(Dataset entries)
════
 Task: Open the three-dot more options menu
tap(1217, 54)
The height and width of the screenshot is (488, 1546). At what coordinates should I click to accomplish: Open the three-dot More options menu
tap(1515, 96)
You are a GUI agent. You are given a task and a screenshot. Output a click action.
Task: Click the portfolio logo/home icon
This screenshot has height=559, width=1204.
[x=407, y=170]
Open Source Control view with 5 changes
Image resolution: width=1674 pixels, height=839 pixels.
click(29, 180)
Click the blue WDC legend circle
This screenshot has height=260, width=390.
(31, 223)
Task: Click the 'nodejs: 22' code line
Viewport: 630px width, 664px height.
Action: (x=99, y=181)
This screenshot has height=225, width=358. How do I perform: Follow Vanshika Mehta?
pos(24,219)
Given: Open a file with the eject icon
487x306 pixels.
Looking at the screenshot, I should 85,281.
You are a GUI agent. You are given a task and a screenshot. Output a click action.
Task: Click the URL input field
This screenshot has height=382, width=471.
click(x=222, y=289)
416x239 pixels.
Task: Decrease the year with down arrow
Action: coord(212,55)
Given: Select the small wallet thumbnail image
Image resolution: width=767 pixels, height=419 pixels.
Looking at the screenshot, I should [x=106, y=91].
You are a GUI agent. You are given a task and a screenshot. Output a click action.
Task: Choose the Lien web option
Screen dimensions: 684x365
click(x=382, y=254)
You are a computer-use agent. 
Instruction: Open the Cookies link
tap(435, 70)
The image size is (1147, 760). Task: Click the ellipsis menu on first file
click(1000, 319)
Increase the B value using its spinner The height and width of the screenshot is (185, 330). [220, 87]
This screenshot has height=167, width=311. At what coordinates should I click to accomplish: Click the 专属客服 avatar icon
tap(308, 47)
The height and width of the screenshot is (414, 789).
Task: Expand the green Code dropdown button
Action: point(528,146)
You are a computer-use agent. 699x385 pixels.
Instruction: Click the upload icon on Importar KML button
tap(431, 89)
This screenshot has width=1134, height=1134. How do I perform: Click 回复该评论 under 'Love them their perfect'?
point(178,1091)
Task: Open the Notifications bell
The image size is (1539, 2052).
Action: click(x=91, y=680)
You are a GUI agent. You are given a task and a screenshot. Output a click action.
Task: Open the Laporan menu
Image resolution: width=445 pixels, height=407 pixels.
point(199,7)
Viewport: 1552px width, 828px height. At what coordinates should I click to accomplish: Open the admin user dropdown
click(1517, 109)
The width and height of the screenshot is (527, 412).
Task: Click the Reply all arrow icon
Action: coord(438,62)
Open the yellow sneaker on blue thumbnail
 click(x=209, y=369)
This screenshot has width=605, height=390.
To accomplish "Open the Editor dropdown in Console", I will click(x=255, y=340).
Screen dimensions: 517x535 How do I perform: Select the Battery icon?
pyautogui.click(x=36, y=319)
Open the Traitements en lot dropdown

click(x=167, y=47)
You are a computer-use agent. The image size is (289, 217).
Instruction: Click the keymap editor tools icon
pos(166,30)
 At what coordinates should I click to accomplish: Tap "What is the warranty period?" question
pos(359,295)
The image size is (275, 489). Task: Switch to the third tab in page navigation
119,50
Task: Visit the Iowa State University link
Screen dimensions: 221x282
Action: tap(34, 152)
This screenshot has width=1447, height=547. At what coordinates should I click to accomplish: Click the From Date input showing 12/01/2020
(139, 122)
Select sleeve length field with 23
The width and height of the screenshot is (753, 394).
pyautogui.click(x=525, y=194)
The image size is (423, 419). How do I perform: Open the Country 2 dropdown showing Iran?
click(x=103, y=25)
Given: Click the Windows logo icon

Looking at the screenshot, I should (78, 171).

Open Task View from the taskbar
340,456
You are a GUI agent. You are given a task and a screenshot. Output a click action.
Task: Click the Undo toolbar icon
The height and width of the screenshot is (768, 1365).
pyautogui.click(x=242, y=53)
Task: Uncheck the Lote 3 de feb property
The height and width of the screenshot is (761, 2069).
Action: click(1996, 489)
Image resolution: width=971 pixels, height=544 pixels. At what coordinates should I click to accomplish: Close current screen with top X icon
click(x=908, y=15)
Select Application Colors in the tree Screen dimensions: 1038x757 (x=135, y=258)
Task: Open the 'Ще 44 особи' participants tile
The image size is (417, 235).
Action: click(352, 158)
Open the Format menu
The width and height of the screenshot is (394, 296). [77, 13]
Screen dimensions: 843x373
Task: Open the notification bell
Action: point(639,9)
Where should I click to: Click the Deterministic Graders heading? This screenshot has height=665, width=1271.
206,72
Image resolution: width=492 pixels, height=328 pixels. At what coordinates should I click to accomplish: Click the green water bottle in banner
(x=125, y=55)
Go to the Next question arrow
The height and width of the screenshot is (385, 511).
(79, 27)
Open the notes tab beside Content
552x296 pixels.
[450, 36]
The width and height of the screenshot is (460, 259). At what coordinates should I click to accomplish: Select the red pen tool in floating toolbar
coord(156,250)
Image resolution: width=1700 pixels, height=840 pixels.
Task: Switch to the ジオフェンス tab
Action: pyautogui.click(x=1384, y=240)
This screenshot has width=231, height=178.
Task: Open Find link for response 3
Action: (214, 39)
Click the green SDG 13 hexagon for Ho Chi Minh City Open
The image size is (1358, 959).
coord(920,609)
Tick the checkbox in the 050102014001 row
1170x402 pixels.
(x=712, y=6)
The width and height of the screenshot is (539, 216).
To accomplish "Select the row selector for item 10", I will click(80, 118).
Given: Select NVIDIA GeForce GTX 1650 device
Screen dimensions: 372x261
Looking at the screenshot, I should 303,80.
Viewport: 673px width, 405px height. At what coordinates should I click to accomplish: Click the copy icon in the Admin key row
════
What is the number of lines in the entries above that hold the string "will"? Please state that number alone.

▶ _Response below_: 2